→ **Work instruction**:
Line by line, copy the listing below exactly.

→ **Data excerpts**:
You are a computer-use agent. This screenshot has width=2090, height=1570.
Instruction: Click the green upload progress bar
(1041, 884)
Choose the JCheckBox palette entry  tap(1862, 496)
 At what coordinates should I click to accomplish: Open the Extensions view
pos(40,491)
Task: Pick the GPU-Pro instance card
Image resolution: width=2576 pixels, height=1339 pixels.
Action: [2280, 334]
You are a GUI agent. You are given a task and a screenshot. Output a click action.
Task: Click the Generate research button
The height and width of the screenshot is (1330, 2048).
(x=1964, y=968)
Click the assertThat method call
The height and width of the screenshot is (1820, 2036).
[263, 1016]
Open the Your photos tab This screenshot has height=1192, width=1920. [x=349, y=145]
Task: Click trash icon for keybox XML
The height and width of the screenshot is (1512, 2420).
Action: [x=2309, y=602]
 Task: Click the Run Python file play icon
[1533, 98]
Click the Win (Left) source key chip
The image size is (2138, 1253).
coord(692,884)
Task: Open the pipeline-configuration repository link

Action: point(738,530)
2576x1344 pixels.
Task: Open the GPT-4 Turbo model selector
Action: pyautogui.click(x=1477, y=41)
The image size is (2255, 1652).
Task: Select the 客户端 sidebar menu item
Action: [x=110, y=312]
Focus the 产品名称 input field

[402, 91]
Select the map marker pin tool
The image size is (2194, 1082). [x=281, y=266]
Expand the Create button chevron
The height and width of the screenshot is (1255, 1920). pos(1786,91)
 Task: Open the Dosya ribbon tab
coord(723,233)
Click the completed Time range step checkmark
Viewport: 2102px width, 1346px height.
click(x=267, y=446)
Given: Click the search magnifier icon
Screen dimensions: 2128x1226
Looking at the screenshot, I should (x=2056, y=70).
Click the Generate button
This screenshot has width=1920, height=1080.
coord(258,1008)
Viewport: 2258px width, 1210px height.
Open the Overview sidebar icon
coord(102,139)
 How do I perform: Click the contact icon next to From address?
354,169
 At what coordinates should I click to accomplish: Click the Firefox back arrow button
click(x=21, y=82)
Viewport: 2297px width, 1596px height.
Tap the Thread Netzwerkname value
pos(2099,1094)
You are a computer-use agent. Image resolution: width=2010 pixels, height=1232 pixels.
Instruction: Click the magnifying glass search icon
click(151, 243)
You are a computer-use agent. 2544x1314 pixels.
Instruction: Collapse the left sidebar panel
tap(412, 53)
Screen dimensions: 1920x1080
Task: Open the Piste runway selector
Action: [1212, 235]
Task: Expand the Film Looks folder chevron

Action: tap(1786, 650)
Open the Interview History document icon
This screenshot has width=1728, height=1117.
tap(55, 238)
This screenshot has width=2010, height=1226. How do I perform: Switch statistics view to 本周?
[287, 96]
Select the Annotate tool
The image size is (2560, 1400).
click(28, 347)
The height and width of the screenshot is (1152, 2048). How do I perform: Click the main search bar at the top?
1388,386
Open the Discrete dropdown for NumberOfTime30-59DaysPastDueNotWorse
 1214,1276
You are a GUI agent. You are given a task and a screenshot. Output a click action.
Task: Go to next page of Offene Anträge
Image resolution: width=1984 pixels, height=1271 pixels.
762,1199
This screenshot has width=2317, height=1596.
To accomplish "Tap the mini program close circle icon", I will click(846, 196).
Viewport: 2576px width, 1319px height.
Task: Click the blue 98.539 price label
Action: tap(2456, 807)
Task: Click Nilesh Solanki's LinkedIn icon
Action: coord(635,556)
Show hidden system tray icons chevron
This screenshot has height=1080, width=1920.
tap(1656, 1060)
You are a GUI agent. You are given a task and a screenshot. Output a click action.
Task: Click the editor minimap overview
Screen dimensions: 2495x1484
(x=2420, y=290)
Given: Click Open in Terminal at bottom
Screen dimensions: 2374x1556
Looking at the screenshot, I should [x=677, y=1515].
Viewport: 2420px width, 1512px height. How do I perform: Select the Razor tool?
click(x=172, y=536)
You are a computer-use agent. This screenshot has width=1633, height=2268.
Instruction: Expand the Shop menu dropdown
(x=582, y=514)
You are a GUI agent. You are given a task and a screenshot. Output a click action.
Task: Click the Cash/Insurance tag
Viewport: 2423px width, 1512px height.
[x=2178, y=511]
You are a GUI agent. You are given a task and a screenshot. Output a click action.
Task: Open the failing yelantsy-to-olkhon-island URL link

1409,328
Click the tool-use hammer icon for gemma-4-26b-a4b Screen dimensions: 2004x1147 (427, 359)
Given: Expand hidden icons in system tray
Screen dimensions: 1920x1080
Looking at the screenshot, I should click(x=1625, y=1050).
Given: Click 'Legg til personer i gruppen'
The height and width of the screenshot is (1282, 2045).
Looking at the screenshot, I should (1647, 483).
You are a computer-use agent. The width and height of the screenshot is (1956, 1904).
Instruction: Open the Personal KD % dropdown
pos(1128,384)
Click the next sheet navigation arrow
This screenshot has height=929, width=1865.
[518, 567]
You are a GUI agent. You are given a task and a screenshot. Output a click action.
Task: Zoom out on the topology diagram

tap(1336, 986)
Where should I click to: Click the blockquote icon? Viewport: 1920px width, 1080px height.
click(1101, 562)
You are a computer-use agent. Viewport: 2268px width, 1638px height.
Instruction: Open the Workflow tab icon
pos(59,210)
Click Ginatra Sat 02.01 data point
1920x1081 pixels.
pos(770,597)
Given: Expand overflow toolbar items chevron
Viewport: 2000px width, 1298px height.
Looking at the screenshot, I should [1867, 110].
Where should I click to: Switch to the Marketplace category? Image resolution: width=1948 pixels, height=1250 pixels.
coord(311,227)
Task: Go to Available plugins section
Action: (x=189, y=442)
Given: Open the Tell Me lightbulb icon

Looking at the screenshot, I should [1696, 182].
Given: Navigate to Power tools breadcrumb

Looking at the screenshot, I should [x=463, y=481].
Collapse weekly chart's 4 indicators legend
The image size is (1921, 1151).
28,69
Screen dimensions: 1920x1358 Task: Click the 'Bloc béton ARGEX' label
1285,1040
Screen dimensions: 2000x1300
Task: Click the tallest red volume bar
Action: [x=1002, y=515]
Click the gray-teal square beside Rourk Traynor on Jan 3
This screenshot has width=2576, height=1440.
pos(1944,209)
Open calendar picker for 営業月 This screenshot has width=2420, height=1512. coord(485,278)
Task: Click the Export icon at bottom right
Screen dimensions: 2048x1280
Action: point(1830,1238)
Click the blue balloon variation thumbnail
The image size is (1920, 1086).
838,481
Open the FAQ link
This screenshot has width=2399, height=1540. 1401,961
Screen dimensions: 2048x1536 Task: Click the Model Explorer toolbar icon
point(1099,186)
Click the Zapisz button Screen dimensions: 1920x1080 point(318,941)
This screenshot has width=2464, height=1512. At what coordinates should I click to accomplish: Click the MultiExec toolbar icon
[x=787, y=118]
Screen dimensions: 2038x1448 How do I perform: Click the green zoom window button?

→ **Response box**:
You are a computer-use agent. This screenshot has width=2090, height=1570.
Instruction: Click the green upload progress bar
(1041, 884)
Choose the JCheckBox palette entry  tap(1862, 496)
 At what coordinates should I click to accomplish: Open the Extensions view
pos(40,491)
Task: Pick the GPU-Pro instance card
Image resolution: width=2576 pixels, height=1339 pixels.
Action: [2280, 334]
You are a GUI agent. You are given a task and a screenshot. Output a click action.
Task: Click the Generate research button
The height and width of the screenshot is (1330, 2048).
(x=1964, y=968)
Click the assertThat method call
The height and width of the screenshot is (1820, 2036).
[263, 1016]
Open the Your photos tab This screenshot has height=1192, width=1920. [x=349, y=145]
Task: Click trash icon for keybox XML
The height and width of the screenshot is (1512, 2420).
Action: [x=2309, y=602]
 Task: Click the Run Python file play icon
[1533, 98]
Click the Win (Left) source key chip
The image size is (2138, 1253).
coord(692,884)
Task: Open the pipeline-configuration repository link

Action: point(738,530)
2576x1344 pixels.
Task: Open the GPT-4 Turbo model selector
Action: pyautogui.click(x=1477, y=41)
The image size is (2255, 1652).
Task: Select the 客户端 sidebar menu item
Action: [x=110, y=312]
Focus the 产品名称 input field

[402, 91]
Select the map marker pin tool
The image size is (2194, 1082). [x=281, y=266]
Expand the Create button chevron
The height and width of the screenshot is (1255, 1920). pos(1786,91)
 Task: Open the Dosya ribbon tab
coord(723,233)
Click the completed Time range step checkmark
Viewport: 2102px width, 1346px height.
click(x=267, y=446)
Given: Click the search magnifier icon
Screen dimensions: 2128x1226
Looking at the screenshot, I should (x=2056, y=70).
Click the Generate button
This screenshot has width=1920, height=1080.
coord(258,1008)
Viewport: 2258px width, 1210px height.
Open the Overview sidebar icon
coord(102,139)
 How do I perform: Click the contact icon next to From address?
354,169
 At what coordinates should I click to accomplish: Click the Firefox back arrow button
click(x=21, y=82)
Viewport: 2297px width, 1596px height.
Tap the Thread Netzwerkname value
pos(2099,1094)
You are a computer-use agent. Image resolution: width=2010 pixels, height=1232 pixels.
Instruction: Click the magnifying glass search icon
click(151, 243)
You are a computer-use agent. 2544x1314 pixels.
Instruction: Collapse the left sidebar panel
tap(412, 53)
Screen dimensions: 1920x1080
Task: Open the Piste runway selector
Action: [1212, 235]
Task: Expand the Film Looks folder chevron

Action: tap(1786, 650)
Open the Interview History document icon
This screenshot has width=1728, height=1117.
tap(55, 238)
This screenshot has width=2010, height=1226. How do I perform: Switch statistics view to 本周?
[287, 96]
Select the Annotate tool
The image size is (2560, 1400).
click(28, 347)
The height and width of the screenshot is (1152, 2048). How do I perform: Click the main search bar at the top?
1388,386
Open the Discrete dropdown for NumberOfTime30-59DaysPastDueNotWorse
 1214,1276
You are a GUI agent. You are given a task and a screenshot. Output a click action.
Task: Go to next page of Offene Anträge
Image resolution: width=1984 pixels, height=1271 pixels.
762,1199
This screenshot has width=2317, height=1596.
To accomplish "Tap the mini program close circle icon", I will click(846, 196).
Viewport: 2576px width, 1319px height.
Task: Click the blue 98.539 price label
Action: tap(2456, 807)
Task: Click Nilesh Solanki's LinkedIn icon
Action: coord(635,556)
Show hidden system tray icons chevron
This screenshot has height=1080, width=1920.
tap(1656, 1060)
You are a GUI agent. You are given a task and a screenshot. Output a click action.
Task: Click the editor minimap overview
Screen dimensions: 2495x1484
(x=2420, y=290)
Given: Click Open in Terminal at bottom
Screen dimensions: 2374x1556
Looking at the screenshot, I should [x=677, y=1515].
Viewport: 2420px width, 1512px height. How do I perform: Select the Razor tool?
click(x=172, y=536)
You are a computer-use agent. This screenshot has width=1633, height=2268.
Instruction: Expand the Shop menu dropdown
(x=582, y=514)
You are a GUI agent. You are given a task and a screenshot. Output a click action.
Task: Click the Cash/Insurance tag
Viewport: 2423px width, 1512px height.
[x=2178, y=511]
You are a GUI agent. You are given a task and a screenshot. Output a click action.
Task: Open the failing yelantsy-to-olkhon-island URL link

1409,328
Click the tool-use hammer icon for gemma-4-26b-a4b Screen dimensions: 2004x1147 (427, 359)
Given: Expand hidden icons in system tray
Screen dimensions: 1920x1080
Looking at the screenshot, I should click(x=1625, y=1050).
Given: Click 'Legg til personer i gruppen'
The height and width of the screenshot is (1282, 2045).
Looking at the screenshot, I should (1647, 483).
You are a computer-use agent. The width and height of the screenshot is (1956, 1904).
Instruction: Open the Personal KD % dropdown
pos(1128,384)
Click the next sheet navigation arrow
This screenshot has height=929, width=1865.
[518, 567]
You are a GUI agent. You are given a task and a screenshot. Output a click action.
Task: Zoom out on the topology diagram

tap(1336, 986)
Where should I click to: Click the blockquote icon? Viewport: 1920px width, 1080px height.
click(1101, 562)
You are a computer-use agent. Viewport: 2268px width, 1638px height.
Instruction: Open the Workflow tab icon
pos(59,210)
Click Ginatra Sat 02.01 data point
1920x1081 pixels.
pos(770,597)
Given: Expand overflow toolbar items chevron
Viewport: 2000px width, 1298px height.
Looking at the screenshot, I should [1867, 110].
Where should I click to: Switch to the Marketplace category? Image resolution: width=1948 pixels, height=1250 pixels.
coord(311,227)
Task: Go to Available plugins section
Action: (x=189, y=442)
Given: Open the Tell Me lightbulb icon

Looking at the screenshot, I should [1696, 182].
Given: Navigate to Power tools breadcrumb

Looking at the screenshot, I should [x=463, y=481].
Collapse weekly chart's 4 indicators legend
The image size is (1921, 1151).
28,69
Screen dimensions: 1920x1358 Task: Click the 'Bloc béton ARGEX' label
1285,1040
Screen dimensions: 2000x1300
Task: Click the tallest red volume bar
Action: [x=1002, y=515]
Click the gray-teal square beside Rourk Traynor on Jan 3
This screenshot has width=2576, height=1440.
pos(1944,209)
Open calendar picker for 営業月 This screenshot has width=2420, height=1512. coord(485,278)
Task: Click the Export icon at bottom right
Screen dimensions: 2048x1280
Action: point(1830,1238)
Click the blue balloon variation thumbnail
The image size is (1920, 1086).
838,481
Open the FAQ link
This screenshot has width=2399, height=1540. 1401,961
Screen dimensions: 2048x1536 Task: Click the Model Explorer toolbar icon
point(1099,186)
Click the Zapisz button Screen dimensions: 1920x1080 point(318,941)
This screenshot has width=2464, height=1512. At what coordinates should I click to accomplish: Click the MultiExec toolbar icon
[x=787, y=118]
Screen dimensions: 2038x1448 How do I perform: Click the green zoom window button?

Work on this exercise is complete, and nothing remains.